### Your instructions:
Give only the number of lines in the data that contain the word "will".
Recorded information section start
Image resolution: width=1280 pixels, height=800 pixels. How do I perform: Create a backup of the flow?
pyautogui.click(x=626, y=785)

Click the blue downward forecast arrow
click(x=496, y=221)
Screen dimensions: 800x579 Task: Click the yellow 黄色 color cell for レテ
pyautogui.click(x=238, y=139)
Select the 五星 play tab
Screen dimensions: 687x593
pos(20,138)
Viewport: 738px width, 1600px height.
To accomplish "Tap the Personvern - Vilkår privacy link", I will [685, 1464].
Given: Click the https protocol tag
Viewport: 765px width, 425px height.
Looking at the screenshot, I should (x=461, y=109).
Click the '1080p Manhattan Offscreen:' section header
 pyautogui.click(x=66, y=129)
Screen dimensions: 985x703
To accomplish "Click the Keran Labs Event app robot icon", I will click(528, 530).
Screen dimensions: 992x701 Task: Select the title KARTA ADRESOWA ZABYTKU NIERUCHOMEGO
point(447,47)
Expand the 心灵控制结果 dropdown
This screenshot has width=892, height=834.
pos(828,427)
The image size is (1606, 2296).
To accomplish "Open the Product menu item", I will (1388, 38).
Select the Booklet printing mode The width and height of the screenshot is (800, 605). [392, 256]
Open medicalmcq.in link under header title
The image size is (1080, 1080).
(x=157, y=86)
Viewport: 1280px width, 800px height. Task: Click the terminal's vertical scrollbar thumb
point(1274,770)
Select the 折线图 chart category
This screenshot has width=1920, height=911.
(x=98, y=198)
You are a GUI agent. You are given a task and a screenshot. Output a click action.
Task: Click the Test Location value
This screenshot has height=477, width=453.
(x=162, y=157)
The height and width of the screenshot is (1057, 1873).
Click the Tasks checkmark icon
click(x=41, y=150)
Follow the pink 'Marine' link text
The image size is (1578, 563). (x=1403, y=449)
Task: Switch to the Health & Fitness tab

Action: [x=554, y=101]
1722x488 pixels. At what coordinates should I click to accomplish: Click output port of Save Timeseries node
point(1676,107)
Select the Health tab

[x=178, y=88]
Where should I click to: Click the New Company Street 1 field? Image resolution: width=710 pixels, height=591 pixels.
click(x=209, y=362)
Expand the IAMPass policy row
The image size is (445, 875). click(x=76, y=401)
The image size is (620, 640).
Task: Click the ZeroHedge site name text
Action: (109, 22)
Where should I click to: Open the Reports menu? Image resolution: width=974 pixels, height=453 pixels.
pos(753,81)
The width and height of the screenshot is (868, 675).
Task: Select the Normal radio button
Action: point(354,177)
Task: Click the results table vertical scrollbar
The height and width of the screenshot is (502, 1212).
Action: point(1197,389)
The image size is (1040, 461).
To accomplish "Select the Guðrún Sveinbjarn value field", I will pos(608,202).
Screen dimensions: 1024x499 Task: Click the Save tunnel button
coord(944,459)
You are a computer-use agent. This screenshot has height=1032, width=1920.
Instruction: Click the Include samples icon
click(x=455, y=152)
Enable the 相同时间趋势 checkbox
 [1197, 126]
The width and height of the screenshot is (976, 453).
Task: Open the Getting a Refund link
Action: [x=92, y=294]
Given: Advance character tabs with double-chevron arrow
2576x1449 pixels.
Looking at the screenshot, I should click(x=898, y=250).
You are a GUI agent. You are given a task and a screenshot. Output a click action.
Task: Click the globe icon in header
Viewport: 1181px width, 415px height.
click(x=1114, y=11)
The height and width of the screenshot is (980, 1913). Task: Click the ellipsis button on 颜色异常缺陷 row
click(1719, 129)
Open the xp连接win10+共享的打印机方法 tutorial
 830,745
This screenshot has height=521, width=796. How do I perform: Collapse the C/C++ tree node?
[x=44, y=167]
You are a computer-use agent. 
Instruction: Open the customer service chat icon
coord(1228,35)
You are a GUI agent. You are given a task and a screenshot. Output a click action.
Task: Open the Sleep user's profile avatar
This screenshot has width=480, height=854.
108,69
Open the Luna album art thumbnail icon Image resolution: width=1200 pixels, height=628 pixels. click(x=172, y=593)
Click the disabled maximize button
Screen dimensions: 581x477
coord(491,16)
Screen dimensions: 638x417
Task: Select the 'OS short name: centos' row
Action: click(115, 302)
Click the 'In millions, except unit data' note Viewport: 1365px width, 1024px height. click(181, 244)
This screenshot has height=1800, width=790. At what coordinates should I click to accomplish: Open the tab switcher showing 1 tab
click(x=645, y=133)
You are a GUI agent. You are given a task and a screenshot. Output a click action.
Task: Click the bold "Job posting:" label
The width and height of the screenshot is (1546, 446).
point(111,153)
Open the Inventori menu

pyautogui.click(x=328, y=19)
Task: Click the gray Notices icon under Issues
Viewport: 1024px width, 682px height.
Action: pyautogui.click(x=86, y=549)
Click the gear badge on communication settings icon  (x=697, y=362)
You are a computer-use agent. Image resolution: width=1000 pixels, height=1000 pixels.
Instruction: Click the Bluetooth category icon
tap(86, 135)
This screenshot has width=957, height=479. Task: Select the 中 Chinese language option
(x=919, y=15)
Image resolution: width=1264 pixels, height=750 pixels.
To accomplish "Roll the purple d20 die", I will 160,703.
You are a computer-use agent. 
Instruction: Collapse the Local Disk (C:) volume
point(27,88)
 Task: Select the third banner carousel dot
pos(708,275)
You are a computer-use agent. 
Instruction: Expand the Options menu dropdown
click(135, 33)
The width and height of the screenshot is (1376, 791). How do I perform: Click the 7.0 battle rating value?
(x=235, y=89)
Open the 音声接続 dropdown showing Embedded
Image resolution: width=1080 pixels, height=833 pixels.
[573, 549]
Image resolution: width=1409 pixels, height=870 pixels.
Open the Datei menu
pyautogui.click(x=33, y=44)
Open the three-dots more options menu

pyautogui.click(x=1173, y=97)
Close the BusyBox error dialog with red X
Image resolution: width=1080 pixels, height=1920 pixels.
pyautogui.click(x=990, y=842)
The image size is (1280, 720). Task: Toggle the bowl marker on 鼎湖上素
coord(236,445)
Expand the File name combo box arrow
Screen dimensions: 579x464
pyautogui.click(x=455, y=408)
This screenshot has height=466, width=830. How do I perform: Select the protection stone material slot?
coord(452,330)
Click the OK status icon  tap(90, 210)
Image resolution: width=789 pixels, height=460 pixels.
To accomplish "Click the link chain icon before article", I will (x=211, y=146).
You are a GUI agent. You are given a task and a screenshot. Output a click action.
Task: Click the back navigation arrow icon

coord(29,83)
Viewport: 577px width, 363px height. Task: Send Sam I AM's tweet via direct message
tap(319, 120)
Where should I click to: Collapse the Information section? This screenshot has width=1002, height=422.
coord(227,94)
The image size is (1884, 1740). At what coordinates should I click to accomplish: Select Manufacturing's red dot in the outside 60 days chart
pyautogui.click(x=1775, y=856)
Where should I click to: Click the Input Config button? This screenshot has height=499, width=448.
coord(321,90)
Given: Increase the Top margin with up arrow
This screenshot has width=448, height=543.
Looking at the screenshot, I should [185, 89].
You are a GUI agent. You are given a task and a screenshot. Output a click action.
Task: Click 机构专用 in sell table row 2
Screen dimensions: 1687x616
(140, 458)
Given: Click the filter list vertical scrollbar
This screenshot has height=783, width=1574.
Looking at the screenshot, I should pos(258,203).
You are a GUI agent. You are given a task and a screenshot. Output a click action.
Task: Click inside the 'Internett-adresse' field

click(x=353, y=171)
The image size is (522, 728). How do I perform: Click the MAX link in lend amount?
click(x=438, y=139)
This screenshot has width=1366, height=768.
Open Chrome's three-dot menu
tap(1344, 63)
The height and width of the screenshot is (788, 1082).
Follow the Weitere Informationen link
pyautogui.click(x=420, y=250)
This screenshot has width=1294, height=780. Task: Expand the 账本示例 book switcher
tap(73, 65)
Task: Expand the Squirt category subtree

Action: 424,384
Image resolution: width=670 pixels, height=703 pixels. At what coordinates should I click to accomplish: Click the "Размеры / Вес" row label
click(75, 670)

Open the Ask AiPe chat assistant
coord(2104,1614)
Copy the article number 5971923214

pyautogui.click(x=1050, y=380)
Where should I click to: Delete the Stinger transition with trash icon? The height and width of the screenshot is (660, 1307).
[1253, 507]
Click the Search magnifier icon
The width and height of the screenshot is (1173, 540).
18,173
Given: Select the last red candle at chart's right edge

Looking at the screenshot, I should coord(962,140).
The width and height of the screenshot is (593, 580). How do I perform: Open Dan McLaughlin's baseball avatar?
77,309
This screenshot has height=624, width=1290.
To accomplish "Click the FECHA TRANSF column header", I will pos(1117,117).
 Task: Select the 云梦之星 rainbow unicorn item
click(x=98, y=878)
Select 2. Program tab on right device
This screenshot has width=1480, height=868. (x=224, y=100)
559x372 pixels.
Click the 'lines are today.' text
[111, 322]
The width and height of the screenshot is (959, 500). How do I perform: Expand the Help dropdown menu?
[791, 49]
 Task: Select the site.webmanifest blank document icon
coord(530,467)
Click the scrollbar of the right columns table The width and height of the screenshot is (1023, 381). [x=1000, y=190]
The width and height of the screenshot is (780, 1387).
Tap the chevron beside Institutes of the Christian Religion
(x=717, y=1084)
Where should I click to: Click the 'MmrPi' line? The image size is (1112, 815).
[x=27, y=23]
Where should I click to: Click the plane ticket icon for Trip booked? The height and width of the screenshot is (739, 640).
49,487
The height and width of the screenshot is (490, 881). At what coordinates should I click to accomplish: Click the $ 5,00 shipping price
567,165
Recorded information section end
### Result below:
7